To be included, an individual had to prove that they or their ancestors entered the country before midnight on March 24, 1971. This involved a complex bureaucratic process where an applicant had to submit two sets of documents: first, legacy data or documents to show one’s ancestors lived in the country pre-1971 and second, link documents or papers proving the applicant’s relationship to the ancestor.
Nearly 12% of the applicants slipped through the cracks of the counting process. But August saw the beginning of a new phase: frantic claims to citizenship before the final list of the National Register of Citizens is published.
From August 10, unsuccessful applicants could collect and submit the first batch of forms at the National Register of Citizens seva kendras, or help desks. These would tell them why their names were left out of the draft. From August 20, the seva kendras started handing out forms that will be used to make fresh claims to citizenship.
In the evenings, a crowd of supplicants armed with papers flock to the seva kendras or huddle around impromptu desks set up by field-level officers across villages in Assam. This may be the most anxious phase of the process to update the National Register of Citizens. Those who do not make it to the final list will have to fight their cases in the capricious Foreigners’ Tribunals, where claims to citizenship can be dismissed even without a trial.
But the caprice of the National Register of Citizens is also being revealed as people scramble to find out why their names were not in the draft and muster what papers they can show. “Those left out are all Indian citizens,” said a field-level officer in Goalpara district’s Matia circle.
Patterns of rejection
The Supreme Court has asked Prateek Hajela, state coordinator of the National Register of Citizens, to submit district-wise data on the number of rejects in a sealed envelope. There is no official demographic break-up of the data either.
Yet, an unofficial district-wise list of rejects has already been circulated in the press in Assam. Darrang and Hojai, both Muslim-majority districts in Middle Assam, registered the highest number of rejects at 32.5%. Bongaigaon, a Muslim-majority and predominantly Bengali-speaking district in Lower Assam, comes in third at 22.5%. The lowest rejection rates hover around 2.5%. Three of the four districts at the bottom of the pile are in Upper Assam, which is predominantly Assamese-speaking. Areas under tribal autonomous councils also saw fewer rejections. Districts like Dhubri, on the border with Bangladesh and home to a large population of Bengali Muslims often branded as “illegal immigrants”, also recorded a relatively low rejection rate of 7.5%.

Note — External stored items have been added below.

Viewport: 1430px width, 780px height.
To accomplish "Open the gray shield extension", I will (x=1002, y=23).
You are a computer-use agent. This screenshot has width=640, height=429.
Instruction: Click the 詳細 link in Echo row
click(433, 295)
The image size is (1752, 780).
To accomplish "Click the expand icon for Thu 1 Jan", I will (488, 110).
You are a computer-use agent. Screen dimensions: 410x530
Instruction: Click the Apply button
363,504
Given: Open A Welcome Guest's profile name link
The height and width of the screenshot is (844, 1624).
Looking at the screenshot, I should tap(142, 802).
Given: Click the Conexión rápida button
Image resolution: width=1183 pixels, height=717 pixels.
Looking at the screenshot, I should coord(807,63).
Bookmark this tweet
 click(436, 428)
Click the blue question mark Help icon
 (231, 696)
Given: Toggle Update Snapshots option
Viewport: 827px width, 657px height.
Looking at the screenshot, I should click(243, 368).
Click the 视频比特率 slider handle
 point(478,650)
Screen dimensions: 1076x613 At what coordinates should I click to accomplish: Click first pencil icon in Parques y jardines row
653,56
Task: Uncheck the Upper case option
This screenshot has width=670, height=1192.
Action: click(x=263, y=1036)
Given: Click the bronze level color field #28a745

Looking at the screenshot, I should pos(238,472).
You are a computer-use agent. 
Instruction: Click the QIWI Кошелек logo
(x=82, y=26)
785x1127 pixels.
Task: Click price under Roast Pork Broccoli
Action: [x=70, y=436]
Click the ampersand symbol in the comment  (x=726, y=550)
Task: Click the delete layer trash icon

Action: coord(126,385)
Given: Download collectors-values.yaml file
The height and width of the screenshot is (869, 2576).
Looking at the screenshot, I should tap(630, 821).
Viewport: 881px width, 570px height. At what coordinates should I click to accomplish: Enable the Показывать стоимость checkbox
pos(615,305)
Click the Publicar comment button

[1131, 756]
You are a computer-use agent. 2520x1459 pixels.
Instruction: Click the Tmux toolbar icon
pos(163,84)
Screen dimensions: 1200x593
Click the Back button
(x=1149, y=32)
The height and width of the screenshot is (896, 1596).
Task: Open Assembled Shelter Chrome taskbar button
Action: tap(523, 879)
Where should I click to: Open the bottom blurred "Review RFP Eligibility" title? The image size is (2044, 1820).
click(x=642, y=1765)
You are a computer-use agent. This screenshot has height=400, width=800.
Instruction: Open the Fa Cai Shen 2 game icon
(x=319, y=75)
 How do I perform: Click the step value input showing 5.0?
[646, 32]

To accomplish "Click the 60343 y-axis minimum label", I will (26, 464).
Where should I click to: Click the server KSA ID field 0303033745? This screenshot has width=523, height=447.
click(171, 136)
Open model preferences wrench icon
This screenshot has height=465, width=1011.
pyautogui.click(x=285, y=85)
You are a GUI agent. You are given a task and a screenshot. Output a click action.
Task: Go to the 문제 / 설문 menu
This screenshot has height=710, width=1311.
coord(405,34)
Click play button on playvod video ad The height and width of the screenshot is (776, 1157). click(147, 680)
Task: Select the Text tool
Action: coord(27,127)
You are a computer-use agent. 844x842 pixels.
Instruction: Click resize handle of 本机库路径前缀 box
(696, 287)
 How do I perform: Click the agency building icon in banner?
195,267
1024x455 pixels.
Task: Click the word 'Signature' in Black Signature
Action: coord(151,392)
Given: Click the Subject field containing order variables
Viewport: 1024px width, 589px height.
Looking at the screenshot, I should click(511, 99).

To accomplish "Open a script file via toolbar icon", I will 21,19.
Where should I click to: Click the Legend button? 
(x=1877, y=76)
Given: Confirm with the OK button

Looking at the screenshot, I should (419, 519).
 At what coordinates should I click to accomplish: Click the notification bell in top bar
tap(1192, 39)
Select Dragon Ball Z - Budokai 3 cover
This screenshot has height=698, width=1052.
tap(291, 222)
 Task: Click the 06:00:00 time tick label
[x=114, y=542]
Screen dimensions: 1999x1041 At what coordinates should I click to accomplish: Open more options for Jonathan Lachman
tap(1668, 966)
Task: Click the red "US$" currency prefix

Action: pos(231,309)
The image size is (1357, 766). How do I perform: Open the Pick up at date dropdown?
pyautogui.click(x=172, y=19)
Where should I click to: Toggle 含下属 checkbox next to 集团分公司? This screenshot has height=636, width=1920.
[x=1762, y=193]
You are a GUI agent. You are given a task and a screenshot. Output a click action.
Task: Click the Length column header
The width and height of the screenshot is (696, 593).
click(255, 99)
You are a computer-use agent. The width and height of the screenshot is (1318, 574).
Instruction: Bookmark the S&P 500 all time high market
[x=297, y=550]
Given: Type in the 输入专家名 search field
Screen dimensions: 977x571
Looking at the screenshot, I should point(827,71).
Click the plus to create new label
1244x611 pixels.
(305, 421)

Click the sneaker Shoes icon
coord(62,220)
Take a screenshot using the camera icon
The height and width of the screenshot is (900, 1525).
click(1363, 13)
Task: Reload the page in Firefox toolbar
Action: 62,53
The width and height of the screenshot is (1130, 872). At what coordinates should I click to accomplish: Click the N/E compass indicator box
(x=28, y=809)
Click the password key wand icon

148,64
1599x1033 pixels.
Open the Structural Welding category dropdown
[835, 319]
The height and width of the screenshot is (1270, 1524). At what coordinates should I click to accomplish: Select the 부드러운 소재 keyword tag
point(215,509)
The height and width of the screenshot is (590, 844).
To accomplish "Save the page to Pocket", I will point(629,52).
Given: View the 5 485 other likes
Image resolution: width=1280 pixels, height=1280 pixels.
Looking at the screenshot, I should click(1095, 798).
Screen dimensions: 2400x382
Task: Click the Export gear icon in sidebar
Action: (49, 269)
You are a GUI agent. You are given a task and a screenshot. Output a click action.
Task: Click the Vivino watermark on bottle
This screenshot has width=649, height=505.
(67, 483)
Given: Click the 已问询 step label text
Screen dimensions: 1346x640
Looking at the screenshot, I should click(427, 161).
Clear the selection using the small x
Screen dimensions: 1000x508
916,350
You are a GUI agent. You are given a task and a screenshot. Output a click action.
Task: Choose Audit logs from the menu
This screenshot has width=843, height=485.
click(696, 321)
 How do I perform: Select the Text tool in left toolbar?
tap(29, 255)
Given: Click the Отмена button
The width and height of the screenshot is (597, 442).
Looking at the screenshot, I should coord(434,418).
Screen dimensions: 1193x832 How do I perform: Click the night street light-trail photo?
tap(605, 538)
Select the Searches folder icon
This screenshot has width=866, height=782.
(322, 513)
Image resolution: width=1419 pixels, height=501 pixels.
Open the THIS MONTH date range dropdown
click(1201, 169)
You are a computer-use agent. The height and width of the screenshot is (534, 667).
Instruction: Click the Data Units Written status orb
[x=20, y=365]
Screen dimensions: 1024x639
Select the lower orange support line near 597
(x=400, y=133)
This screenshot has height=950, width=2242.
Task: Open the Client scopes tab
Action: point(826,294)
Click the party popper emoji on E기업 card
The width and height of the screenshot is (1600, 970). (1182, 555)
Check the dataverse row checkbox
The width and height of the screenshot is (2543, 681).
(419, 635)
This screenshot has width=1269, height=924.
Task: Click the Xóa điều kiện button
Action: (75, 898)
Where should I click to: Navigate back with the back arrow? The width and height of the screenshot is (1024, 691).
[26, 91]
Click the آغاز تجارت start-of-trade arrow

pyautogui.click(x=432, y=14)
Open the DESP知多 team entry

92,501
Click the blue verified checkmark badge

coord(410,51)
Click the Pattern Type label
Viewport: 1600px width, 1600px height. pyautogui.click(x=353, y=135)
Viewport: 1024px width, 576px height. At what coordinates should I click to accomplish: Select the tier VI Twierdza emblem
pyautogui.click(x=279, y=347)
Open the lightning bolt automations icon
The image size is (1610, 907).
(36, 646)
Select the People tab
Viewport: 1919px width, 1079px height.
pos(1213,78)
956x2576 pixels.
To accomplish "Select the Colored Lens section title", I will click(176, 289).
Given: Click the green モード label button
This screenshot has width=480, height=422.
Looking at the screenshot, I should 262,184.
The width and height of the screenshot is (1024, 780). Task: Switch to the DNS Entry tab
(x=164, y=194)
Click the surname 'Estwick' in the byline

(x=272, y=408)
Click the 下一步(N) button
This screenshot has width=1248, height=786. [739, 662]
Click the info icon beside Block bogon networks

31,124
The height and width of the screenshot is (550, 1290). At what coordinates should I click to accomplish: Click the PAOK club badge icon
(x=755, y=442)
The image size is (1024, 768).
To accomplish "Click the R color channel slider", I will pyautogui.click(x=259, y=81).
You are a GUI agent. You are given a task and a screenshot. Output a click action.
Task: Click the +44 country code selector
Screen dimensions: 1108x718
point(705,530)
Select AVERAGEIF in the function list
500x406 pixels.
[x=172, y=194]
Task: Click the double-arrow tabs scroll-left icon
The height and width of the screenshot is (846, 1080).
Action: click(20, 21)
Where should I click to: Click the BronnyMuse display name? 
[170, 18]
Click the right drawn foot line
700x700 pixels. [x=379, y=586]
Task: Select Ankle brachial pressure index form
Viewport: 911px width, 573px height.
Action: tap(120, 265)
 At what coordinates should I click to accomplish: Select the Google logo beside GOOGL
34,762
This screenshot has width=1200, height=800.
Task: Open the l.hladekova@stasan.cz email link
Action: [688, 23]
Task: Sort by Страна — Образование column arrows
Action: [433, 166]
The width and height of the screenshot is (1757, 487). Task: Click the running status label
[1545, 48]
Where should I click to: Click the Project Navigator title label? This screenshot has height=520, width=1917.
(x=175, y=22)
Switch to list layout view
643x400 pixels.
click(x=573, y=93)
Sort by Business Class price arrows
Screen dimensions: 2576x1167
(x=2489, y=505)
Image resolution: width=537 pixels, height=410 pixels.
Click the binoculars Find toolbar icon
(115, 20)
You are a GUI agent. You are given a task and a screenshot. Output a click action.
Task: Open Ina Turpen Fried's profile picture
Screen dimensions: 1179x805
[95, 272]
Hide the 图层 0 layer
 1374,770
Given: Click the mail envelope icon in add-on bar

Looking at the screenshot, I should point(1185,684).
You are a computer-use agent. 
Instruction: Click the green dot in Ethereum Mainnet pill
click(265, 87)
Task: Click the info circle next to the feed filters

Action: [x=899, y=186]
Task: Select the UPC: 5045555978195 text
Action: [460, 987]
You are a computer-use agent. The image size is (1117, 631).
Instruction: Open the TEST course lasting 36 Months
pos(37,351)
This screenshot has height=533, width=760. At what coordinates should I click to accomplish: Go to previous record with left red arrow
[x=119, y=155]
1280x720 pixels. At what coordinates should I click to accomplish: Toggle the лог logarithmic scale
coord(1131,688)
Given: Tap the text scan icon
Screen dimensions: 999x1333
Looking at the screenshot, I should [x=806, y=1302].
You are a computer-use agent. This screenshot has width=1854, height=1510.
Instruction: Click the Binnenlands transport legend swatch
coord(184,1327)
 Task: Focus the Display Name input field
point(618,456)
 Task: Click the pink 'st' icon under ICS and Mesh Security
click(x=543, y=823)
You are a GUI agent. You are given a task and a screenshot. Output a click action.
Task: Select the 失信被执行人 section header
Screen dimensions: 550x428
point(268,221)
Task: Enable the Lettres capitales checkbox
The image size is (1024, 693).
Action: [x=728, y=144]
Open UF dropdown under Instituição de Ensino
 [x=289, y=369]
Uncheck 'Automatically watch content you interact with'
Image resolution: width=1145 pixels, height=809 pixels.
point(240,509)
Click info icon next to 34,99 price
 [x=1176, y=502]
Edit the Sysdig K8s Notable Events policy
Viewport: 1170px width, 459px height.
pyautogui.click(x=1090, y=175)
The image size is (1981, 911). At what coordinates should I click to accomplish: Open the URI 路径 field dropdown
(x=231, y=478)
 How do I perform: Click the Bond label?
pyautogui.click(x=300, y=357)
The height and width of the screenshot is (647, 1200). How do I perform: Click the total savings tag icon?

Other patterns of rejection emerged through visits to the Lower Assam districts of Bongaigaon, Goalpara and Chirang. They fell into broadly three categories. In most cases, one or two members of a family, usually married women and children, had failed to make it to the draft list. In cases where entire families had been left out, it was usually because the legacy data was flawed. Then there were wrong data entries and bizarre clerical errors, as in the case of Oudubi in Bongaigaon.
Women and children
Rural, married women with no educational qualifications to show are among the groups most marginalised by the updating process. Many produced certificates signed by the gaon panchayat secretary as link documents. In the four Bodoland Territorial Area Districts, where the panchayat system is not in place, they relied on circle officers’ certificates. These are documents with details of the woman’s parentage, place of birth, marriage and where she moved after getting married. Many women who used these documents have also been left out of the draft.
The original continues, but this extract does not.